22 March 2017
‘Justified and useful’
Over on Aeon, there is an excellent essay by Stephen Angle, Kwame Anthony Appiah, Julian Baggini, Daniel Bell, Nicholas Berggruen and a number of others, exploring the merits and potential pitfalls of a political-philosophical case for hierarchy.
I do have my disagreements with Stephen Angle (notably over the merits of the institutionalist strain of Confucian thinking which rose to prominence in the Han, Tang and Qing Dynasties – that may be part of what he’s aiming at when the reference to ‘ossified’ hierarchies gets made), but he and his colleagues have got a lot of worthwhile things to say here, things which I fully endorse.
When I claim that equality is a conditional rather than an absolute good, this is largely what I mean, particularly when I refer to Confucius and (more recently) Plato in making such a claim. Indeed, the authors appear to be referring directly to a Socratic-Platonic defence of knowledge when they say that ‘[w]e prefer to be treated by senior surgeons not medical students, get financial advice from professionals not interns’. Further, I agree wholeheartedly with the authors that ‘[t]o the extent that hierarchies are inevitable, it is important to create good ones and avoid those that are pernicious. It is also important to identify the ways in which useful and good hierarchies support and foster good forms of equality.’
The authors, I presume, do indeed care a great deal about equality, and are concerned by the ways in which our cultural detestation of reasonable and proportionate hierarchies is, ironically, creating for us irrational, unhealthy and cancerous ones. Equality, as a conditional rather than an absolute good, is a value which is necessary to retain; it’s unfortunate that many who are now disillusioned with democracy are willing to throw the baby out with the bathwater as far as that philosophical concept is concerned.
In light of that, the question of ‘meritocracy’ is one that needs to be further explored. The Qing ‘gerontocracy’ which is highlighted in this piece as being at least partially meritocratic is a fairly mild and modest example. It also happens to be one which I personally admire, in that lower-income families had access to political power, and in that the material welfare of the poorest families (in this essay, represented by life expectancy) was not that grossly different from that of the wealthiest families.

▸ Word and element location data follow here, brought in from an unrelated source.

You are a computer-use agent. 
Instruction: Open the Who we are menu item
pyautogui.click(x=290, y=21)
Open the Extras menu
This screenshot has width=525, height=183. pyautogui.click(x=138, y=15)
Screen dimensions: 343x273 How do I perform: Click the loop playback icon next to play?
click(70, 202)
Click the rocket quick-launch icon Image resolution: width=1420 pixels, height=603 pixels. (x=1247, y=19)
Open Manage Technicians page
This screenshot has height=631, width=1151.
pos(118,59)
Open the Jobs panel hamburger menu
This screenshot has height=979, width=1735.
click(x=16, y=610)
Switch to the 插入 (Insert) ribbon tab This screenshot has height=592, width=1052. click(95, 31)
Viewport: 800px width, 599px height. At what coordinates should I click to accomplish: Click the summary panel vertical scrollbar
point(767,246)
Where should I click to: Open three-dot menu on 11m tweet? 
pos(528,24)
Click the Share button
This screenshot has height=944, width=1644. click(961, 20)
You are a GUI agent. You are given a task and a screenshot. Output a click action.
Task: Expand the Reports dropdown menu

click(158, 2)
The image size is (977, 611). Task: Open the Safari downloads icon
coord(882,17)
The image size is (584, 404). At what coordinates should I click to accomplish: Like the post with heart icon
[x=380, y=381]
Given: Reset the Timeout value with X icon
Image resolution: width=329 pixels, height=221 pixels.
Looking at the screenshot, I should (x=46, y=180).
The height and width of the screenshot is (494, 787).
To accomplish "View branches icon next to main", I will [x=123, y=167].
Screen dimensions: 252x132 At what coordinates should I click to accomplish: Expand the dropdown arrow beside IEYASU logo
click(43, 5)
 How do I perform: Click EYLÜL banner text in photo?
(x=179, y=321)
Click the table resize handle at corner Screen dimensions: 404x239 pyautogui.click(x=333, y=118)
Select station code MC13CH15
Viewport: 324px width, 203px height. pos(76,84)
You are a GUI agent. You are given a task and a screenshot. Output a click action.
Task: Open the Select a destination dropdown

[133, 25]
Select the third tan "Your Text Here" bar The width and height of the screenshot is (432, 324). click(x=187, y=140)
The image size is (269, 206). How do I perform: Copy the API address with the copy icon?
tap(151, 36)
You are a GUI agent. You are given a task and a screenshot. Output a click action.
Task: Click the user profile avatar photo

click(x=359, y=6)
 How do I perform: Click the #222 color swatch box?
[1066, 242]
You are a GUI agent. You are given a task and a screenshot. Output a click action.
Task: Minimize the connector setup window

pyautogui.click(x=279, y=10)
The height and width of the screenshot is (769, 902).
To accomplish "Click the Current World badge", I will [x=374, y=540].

In fact, Branko Milanović, in his studies on historical inequality, cites the Qing Dynasty of the late 19th century as one of the more egalitarian societies in the world – and that in spite of its being an empire with a hereditary head-of-state.
But as a general concept, the idea of ‘meritocracy’, when not qualified, has its problems – firstly in that it potentially confuses bureaucratic competencies (as measured in a utilitarian fashion, by the material outcomes produced) for virtue; and secondly in that it can easily stratify itself away from the ideals of the Qing government, producing intolerable psychological and social pressures on the individual who gets left behind. As I’ve said before, the original Greek idea of ‘aristocracy’, or the Confucian idea of ‘gentlemanly’ conduct, may be better measures of merit than the ones we are used to using.
And lastly but absolutely not least – this piece mentions traditional hierarchies in Africa, but rather glosses them over where we should want to hear more about them. The wisdom of older generations in sub-Saharan Africa has neither been forgotten, nor is it going away anytime soon. And even though it may appear to the eyes of the global north to be the product of a culture which has not yet ‘progressed’ far enough in the desired direction, it is worthwhile to note that this traditionalism enables certain communitarian goals from which the global north can learn: solidarity, reciprocity, harmony, mutual respect, defence of the powerless.
However, this piece is well worth the read. Major kudos to the authors!